Una tarde, regresé temblando del frío del mar y pedí un té caliente. Diego me acomodó en su sillón y, cubriendo mis pies con una manta, se excusó:
Espere aquí, Crisanta.
Fue a la cocina, volvió con una bandeja. Sobre ella había gajos de naranja y una copita de coñac.
Beba, le calentará.
Mientras sorbía lentamente, lo miraba y sentí la necesidad de envolverlo en un abrazo, de mimarlo. Al terminar la copa, Diego se acercó, me besó apasionadamente y me abrazó:
Quédate conmigo, te ofreceré un mundo entero. No te rías.
No me río, Diego. Es tan tierno Me da vértigo el corazón… dije, sintiendo una extraña calma.
Diego, con los dedos, susurró:
Ciego todo lo oye, sordo todo lo ve.
Al día siguiente llegó la madre de Diego, Doña Carmen, quien siempre venía por la mañana a ayudar en la casa. Al verme en la cama, no mostró sorpresa.
Buenos días, mamá. Seguimos tirados, ¿no? anunció Diego con alegría.
Nada, descansad. Ahora preparo el desayuno sonrió la madre y se dirigió a la cocina.
Diego, anoche subí al cielo con la imaginación. ¿Es posible? le pregunté incrédula.
Crisanta, temo acostumbrarme a ti. Sé que no soy tu hombre. Qué triste, querida reflexionó.
Doña Carmen gritó desde la cocina:
¡Desayuno listo, hijos!
Compartimos café, tostadas y risas.
Gracias, mamá. Tengo clase hoy. Prepararé la lección.
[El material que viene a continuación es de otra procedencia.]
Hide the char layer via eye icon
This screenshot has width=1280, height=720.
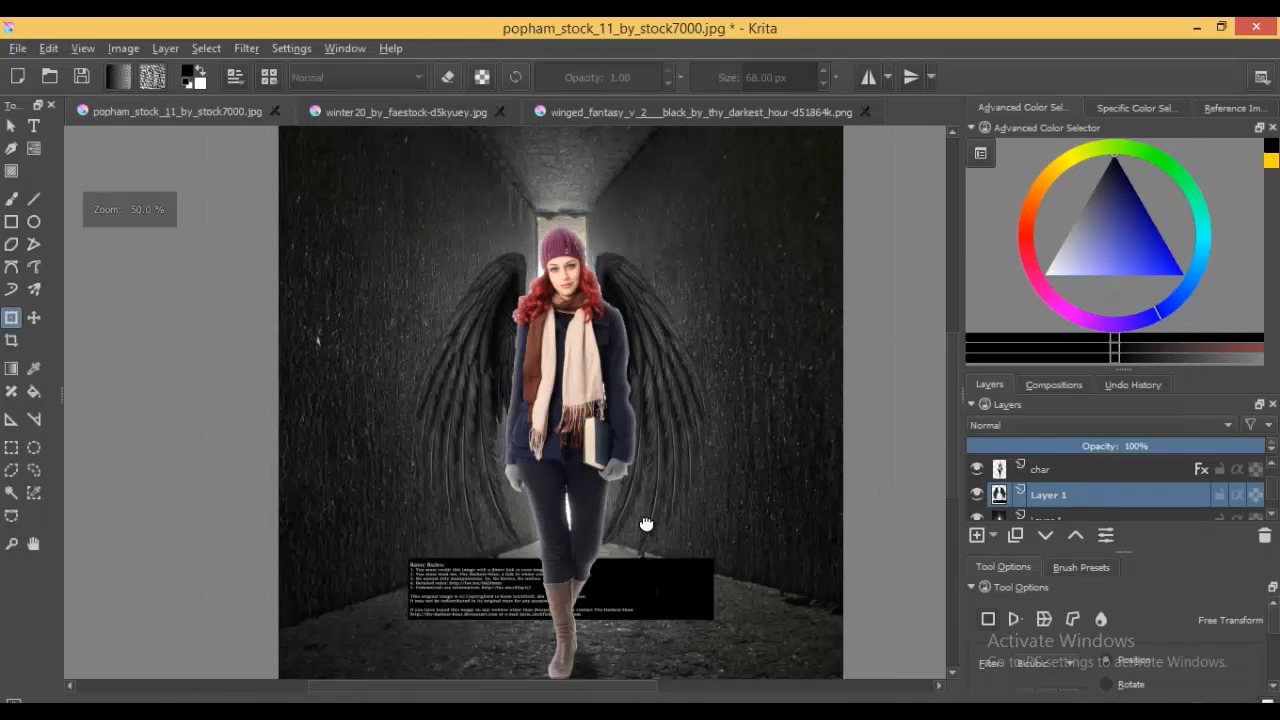point(977,469)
Vuelve pronto, Crisanta dijo Diego, acomodándose en su sillón favorito.
Cuando la madre cerró la puerta, se volvió hacia mí y, en voz baja, susurró:
Crisanta, mi hijo se ha enamorado de verdad. Has traído luz a su vida; no quiero que termine en sombra. Como dice el refrán, «a ciego de guinda no le das». No lo hagas sufrir. Tú ya tienes una vida clara, con visión. No vuelvas más, que yo intentaré consolar a mi hijo.
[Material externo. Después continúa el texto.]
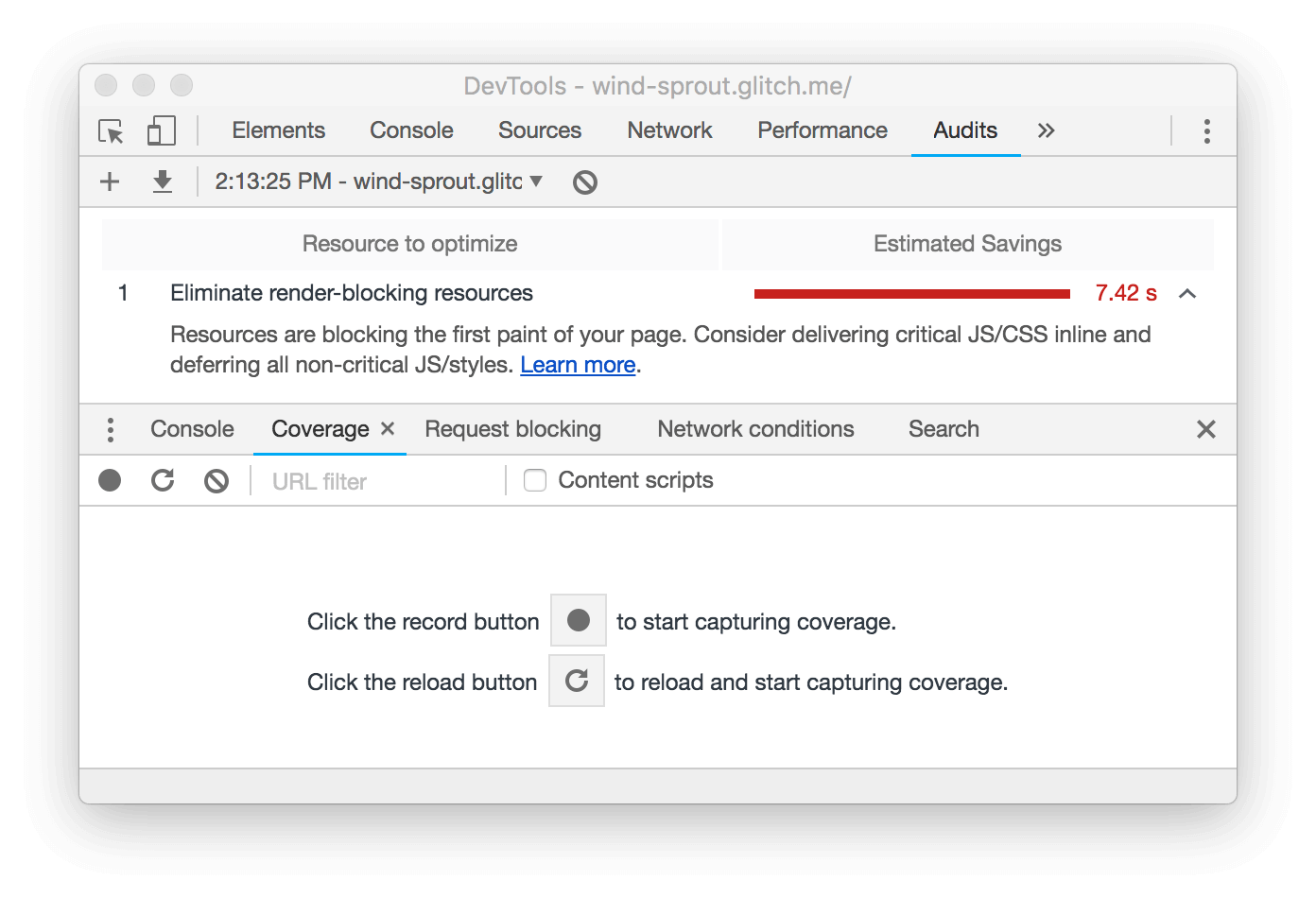Click the large record button in instructions
Screen dimensions: 1316x898
tap(579, 620)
Me quedé perpleja, sin saber qué hacer. Sabía que la relación con Diego era pasajera y que nunca llegaría a casar con él, pero tampoco estaba dispuesta a abandonarlo de golpe. Ya me había encariñado, el corazón estaba atrapado.
Así que empecé a visitarlo solo cuando su madre no estaba. No quería enfrentarla ni mirarla a los ojos.
Pasó un año y nuestro vínculo se hizo más fuerte, casi inseparable. El hombre ciego me regalaba luz. Anuncié a todos que me casaría con un ciego, pero un día llegué a su casa y él me dijo:
Crisanta, debemos dejarlo. Te libero, vete.
Mi corazón se destrozó. Lagrimas, crisis, desconcierto. Pensé que no soportaría la separación; él, sin embargo, no vio, ni escuchó mi dolor.
Me casé dos veces. Sentí pasión, amor y sufrimiento. Ningún hombre llegó a igualar a Diego.